The posterior parietal cortex (PPC), which can be found in rodents and primates, is thought to be a multimodal convergence area that is interconnected with important visual, auditory, somatosensory, motor and vestibular regions. The PPC is responsible for complex processes such as forming intentions, directing attention, spatial processing and sensorimotor integration. These processes all contribute to decisionmaking. Though rodents would serve as a good model organism for studying the PPC, the anatomy and connectivity of this area are poorly characterized in rats, especially regarding corticocortical projections to the PPC. This thesis analyzes differences in cortical projections to the PPC using fluorescent retrograde Cholera Toxin B subunit (CTB) neuronal tracers to find patterns of connectivity and to define the border between dysgranular retrosplenial cortex (RSD) and medial PPC (mPPC) as well as between mPPC and lateral PPC (lPPC).

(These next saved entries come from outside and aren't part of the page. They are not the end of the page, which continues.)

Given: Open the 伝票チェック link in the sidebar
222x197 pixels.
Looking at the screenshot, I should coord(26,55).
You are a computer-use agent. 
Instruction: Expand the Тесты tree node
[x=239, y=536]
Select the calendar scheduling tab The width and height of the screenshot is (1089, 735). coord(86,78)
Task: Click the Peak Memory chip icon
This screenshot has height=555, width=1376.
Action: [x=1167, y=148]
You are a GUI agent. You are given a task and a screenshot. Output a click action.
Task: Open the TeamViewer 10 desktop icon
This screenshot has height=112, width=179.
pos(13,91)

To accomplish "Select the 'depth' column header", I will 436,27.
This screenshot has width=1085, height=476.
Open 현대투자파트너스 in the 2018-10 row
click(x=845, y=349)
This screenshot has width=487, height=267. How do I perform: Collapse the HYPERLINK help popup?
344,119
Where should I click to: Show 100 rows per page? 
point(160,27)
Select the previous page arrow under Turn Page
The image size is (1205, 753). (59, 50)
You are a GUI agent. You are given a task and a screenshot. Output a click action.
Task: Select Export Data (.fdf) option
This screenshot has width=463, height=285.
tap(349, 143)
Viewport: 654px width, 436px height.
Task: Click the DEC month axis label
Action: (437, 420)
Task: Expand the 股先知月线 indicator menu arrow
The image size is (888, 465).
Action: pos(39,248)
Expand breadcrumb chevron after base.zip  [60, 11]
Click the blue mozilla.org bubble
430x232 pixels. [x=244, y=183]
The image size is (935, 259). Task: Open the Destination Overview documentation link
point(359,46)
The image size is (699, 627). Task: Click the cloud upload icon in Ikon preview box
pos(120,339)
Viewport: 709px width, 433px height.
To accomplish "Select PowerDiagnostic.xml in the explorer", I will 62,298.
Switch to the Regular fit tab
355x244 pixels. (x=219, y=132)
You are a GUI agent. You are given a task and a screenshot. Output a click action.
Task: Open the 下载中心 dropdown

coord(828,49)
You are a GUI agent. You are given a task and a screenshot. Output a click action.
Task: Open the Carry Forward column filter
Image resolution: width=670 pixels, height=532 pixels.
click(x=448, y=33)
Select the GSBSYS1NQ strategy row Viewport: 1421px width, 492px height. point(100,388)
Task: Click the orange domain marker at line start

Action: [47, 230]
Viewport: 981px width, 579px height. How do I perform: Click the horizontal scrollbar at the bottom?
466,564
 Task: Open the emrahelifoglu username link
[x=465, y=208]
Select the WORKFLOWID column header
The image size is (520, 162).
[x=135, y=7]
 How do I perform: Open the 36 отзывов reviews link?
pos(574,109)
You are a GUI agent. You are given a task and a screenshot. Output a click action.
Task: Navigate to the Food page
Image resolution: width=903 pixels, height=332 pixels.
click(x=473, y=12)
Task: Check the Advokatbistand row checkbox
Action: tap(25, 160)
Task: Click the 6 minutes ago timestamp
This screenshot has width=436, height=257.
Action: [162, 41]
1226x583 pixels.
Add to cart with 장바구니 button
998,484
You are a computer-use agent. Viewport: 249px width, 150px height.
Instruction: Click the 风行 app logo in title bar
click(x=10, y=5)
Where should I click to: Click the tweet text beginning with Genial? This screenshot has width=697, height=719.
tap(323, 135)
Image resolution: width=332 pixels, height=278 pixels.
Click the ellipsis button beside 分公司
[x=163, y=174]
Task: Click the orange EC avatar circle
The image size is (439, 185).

The borders we identify are consistent with the Paxinos and Watson atlas delineations that were made previously on the basis of cytoarchitecture. We provide connectivity-based evidence to support the existence of at least two subregions. Finally, we examine frontal orienting field (FOF) projections to the PPC in order to test the reciprocity of connectivity between these two regions. Our results are compared to the afferent connectivity of primate PPC. Finally, we suggest a series of future experiments that may elucidate the functional connectivity of the PPC using the results of this anatomical study. Characterizing the subdivisions and connectivity of the rodent PPC will hopefully permit more accurately targeted future experiments that may give insight into the characteristics of this important component of decision-making.